The regulation of insulin secretory granule protein production by hnRNP A2/B1 : Final Report DFG Grant SO 818/10-1

This DFG-funded project investigated how pancreatic β-cells regulate insulin biosynthesis in response to glucose fluctuations. β-cells uniquely produce and secrete insulin, the hormone enabling glucose uptake and lowering blood sugar. While insulin synthesis is known to rise rapidly after glucose stimulation, the speed of this response cannot be explained by transcription alone. Our studies uncovered a missing mechanism: insulin mRNA is stored in membrane-less cytosolic condensates that release it when metabolic energy becomes available. These condensates, organised by RNA-binding proteins, keep insulin mRNA protected but untranslated in resting β-cells and dissolve upon stimulation, allowing rapid initiation of insulin translation. In Vasiljević et al., 2021, we showed that mRNAs encoding insulin and other β-cell secretory granule cargoes bind to hnRNP A2/B1 and localise to stress-granule-like particles that disassemble after glucose stimulation.

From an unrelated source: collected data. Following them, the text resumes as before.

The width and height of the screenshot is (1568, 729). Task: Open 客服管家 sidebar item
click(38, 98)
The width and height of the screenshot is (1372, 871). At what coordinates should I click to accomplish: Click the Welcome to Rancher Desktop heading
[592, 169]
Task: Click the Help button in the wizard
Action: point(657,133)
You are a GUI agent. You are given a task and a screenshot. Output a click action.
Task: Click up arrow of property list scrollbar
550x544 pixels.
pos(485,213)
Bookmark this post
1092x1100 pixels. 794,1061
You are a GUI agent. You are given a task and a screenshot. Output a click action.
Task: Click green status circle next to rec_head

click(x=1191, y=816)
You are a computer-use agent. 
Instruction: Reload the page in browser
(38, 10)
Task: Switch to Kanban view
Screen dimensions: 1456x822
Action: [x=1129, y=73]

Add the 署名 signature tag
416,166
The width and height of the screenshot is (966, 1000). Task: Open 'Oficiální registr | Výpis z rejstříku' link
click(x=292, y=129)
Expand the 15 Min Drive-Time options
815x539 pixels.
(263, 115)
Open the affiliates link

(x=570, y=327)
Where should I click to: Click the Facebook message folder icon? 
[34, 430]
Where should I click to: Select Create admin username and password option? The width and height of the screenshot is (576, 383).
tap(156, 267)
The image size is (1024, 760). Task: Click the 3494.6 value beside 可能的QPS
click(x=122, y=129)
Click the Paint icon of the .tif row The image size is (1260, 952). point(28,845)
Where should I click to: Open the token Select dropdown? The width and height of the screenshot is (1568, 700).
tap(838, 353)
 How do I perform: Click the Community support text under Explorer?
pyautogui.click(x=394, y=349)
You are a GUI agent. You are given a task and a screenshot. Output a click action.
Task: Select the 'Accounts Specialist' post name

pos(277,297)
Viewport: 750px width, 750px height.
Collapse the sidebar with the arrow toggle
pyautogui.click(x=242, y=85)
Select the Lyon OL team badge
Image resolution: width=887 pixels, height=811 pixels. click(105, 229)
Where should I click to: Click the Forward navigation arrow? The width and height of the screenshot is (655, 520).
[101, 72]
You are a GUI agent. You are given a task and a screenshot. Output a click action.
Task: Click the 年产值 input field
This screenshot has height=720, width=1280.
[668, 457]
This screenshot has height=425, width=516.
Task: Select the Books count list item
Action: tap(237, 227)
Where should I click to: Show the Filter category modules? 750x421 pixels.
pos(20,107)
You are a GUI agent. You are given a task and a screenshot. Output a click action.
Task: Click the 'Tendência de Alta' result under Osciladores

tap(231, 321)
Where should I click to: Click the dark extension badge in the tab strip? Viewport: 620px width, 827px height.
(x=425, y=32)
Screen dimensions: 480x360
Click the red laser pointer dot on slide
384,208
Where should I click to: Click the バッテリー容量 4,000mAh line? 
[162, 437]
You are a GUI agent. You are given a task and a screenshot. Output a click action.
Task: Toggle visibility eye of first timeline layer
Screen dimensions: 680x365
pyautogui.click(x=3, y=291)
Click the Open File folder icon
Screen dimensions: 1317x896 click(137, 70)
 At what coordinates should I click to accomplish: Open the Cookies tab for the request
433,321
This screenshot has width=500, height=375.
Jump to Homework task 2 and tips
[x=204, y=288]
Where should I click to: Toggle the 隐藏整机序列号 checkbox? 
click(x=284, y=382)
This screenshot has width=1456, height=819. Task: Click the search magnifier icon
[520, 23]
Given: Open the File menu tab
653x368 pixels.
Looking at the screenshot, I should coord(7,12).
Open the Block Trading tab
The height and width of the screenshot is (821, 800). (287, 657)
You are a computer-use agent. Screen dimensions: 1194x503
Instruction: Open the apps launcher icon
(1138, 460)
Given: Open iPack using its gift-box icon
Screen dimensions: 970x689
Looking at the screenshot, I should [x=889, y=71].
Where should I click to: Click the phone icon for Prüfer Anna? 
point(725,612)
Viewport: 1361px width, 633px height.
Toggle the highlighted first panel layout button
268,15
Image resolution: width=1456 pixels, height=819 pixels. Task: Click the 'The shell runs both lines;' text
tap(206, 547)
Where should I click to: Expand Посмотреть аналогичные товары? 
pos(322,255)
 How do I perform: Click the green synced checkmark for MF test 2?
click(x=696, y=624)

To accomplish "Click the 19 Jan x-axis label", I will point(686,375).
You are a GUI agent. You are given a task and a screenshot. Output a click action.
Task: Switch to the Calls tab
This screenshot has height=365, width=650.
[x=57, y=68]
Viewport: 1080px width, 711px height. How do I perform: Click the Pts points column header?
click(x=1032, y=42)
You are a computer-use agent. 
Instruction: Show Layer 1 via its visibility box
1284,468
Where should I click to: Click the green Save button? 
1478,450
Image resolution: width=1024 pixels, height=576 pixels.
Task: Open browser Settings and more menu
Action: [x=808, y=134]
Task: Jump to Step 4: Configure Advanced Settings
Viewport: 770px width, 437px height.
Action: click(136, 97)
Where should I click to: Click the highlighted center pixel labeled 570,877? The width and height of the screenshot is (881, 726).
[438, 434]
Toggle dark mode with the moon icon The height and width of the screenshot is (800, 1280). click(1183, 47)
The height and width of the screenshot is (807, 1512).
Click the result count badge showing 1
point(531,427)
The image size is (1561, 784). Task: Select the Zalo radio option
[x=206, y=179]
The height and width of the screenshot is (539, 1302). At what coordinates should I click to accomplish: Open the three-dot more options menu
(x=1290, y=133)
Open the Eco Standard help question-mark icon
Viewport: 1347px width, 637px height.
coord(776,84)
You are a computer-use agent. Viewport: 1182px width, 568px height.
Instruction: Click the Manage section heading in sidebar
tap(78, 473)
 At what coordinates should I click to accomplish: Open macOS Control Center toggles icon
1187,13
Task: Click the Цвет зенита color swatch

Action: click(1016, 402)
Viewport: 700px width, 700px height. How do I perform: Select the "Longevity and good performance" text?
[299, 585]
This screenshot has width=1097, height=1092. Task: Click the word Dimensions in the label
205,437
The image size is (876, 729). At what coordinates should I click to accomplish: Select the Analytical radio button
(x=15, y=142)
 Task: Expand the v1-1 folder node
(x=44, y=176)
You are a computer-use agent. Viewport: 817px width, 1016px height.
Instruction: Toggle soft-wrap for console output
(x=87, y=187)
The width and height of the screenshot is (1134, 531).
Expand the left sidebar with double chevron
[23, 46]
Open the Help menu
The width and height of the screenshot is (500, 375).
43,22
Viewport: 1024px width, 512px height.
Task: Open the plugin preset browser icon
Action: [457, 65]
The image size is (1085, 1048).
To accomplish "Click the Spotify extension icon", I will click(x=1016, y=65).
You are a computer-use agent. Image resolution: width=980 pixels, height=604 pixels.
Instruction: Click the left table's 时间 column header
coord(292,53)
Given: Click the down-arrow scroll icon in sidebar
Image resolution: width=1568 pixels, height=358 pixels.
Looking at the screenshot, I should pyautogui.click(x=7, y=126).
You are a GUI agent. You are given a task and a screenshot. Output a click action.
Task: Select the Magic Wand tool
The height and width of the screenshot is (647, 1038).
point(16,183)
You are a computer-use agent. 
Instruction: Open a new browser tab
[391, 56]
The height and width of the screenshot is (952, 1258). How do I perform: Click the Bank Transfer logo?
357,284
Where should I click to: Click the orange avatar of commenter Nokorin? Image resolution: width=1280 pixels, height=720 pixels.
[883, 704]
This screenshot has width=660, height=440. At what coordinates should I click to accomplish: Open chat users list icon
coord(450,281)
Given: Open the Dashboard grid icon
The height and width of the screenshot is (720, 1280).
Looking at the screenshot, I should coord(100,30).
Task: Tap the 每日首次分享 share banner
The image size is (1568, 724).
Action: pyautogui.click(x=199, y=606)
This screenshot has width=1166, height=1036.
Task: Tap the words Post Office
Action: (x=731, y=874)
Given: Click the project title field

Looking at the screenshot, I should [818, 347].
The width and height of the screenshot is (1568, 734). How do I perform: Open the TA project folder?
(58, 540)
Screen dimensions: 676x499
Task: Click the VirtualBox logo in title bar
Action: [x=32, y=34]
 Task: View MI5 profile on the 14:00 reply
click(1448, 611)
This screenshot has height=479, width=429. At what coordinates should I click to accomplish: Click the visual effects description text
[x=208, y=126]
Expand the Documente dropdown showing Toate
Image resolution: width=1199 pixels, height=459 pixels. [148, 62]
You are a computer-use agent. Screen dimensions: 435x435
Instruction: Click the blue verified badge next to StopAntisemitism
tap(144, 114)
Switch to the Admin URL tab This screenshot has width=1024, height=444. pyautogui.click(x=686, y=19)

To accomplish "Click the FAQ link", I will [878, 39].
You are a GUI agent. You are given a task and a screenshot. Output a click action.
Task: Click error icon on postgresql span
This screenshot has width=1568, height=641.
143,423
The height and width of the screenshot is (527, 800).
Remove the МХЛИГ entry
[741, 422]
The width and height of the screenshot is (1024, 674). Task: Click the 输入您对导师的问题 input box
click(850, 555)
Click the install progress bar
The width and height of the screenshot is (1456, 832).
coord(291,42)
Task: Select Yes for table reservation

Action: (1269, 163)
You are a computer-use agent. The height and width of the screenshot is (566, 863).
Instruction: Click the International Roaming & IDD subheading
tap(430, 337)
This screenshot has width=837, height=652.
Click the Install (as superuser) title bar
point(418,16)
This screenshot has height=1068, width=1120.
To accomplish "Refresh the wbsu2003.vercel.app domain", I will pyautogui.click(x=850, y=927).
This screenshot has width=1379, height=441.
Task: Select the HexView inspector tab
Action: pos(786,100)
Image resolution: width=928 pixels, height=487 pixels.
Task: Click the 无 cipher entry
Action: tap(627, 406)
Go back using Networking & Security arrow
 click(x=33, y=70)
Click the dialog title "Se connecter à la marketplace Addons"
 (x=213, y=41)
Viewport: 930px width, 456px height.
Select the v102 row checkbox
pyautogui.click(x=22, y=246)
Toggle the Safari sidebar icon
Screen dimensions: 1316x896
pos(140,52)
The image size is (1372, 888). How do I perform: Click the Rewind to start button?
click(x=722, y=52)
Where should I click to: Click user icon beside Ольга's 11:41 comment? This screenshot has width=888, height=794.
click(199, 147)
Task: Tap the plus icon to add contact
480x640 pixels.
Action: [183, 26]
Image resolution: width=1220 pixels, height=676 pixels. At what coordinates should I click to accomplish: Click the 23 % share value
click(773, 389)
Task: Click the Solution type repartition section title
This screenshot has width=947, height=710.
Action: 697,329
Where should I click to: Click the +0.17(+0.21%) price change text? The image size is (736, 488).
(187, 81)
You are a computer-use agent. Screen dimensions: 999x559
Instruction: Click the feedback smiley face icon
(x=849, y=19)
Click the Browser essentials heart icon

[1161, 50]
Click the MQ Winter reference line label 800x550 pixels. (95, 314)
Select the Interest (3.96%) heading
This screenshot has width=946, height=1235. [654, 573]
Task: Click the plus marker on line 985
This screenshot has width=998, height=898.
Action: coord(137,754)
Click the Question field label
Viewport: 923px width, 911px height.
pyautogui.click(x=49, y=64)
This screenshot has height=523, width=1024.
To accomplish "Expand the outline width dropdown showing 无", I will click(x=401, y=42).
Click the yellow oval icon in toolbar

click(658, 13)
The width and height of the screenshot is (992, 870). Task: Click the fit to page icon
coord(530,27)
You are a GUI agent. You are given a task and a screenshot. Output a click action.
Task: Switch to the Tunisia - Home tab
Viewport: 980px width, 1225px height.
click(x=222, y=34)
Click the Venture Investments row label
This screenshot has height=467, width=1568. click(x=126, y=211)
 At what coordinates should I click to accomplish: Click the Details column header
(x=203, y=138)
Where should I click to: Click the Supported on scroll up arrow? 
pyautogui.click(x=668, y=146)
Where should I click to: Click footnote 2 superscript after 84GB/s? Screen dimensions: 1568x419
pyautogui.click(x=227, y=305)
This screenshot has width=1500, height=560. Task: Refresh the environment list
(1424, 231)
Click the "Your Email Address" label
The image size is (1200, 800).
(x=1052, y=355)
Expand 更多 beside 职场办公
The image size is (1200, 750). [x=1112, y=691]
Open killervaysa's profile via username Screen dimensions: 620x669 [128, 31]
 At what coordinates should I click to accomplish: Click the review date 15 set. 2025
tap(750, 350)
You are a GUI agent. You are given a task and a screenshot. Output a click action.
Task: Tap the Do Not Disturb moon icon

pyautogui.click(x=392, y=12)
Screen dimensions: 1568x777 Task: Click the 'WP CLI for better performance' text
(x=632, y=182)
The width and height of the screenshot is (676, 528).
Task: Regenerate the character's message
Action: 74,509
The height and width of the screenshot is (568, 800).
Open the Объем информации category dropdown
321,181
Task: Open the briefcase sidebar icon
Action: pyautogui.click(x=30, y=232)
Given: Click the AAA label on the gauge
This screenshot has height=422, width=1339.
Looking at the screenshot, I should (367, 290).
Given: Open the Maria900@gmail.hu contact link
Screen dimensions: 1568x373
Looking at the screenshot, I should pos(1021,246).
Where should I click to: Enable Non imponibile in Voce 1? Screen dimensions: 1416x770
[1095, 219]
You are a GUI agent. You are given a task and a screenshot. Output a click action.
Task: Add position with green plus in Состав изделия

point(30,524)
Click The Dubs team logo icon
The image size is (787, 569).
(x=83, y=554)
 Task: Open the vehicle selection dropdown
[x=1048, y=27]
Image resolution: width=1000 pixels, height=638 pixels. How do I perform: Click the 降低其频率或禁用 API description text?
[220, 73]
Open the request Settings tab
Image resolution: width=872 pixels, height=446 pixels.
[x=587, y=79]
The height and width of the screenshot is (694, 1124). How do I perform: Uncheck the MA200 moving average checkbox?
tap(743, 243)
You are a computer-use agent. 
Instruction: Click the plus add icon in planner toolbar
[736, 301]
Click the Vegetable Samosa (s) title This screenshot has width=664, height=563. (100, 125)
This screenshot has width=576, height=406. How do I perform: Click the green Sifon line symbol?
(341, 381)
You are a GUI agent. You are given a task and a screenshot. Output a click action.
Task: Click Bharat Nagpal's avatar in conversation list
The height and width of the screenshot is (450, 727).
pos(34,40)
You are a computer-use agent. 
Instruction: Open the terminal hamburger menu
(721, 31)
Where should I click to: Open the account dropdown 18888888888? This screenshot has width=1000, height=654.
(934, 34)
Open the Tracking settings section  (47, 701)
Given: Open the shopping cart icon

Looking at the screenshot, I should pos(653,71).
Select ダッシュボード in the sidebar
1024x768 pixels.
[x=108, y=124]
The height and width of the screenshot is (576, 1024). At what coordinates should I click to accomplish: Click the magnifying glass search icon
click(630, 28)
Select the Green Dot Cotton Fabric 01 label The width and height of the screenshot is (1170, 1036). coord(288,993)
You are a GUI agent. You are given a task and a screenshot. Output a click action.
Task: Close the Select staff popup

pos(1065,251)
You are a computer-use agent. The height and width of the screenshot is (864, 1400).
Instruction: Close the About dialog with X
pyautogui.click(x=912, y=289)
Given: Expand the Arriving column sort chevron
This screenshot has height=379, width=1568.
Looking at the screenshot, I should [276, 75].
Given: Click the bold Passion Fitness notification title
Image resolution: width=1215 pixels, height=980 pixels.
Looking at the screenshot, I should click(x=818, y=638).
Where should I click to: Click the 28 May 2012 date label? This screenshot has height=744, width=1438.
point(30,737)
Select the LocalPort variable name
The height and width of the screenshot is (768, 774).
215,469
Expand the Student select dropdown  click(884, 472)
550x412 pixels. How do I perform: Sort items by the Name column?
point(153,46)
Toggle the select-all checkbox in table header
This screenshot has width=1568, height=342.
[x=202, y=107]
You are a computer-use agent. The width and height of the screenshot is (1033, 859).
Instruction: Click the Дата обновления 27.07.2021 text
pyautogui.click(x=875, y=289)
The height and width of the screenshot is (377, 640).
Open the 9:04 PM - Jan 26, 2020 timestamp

In Quezada et al., EMBO J 2025, we identified G3BP1 and G3BP2 as main structural components of these condensates. Under low glucose, G3BP1/2 cluster with insulin mRNA, translation factors and AMPK; their dissolution by glucose, GLP-1 stimulation or palmitate enables translation. Depolarisation by high KCl, which triggers secretion but not biosynthesis, does not dissolve condensates, uncoupling insulin production from release. Aldolase activity proved essential for condensate dynamics. Its inhibition blocked ATP generation and dissolution even in the presence of pyruvate, revealing glycolysis as a control point for translation upstream of oxidative phosphorylation. Deletion of G3BP1 reduced insulin mRNA and secretion. These findings are intriguing based on our previous evidence indicating that in islets from living donors with type 2 diabetes, aldolase B is increased and G3BP1 decreased (Wigger et al., Nat Metab 2021*), suggesting impaired regulation of insulin translation. Together, these findings define a new principle of β-cell control: insulin mRNA is stored and released for translation through a glycolysis-coupled, energy-sensing mechanism. The dissolution of insulin-mRNA-containing condensates is a physico-chemical process occurring within minutes—much faster than transcription—allowing β-cells to adjust insulin production swiftly to metabolic demand. This is especially relevant in view of the evidence indicating that newly-synthesized insulin is preferentially released.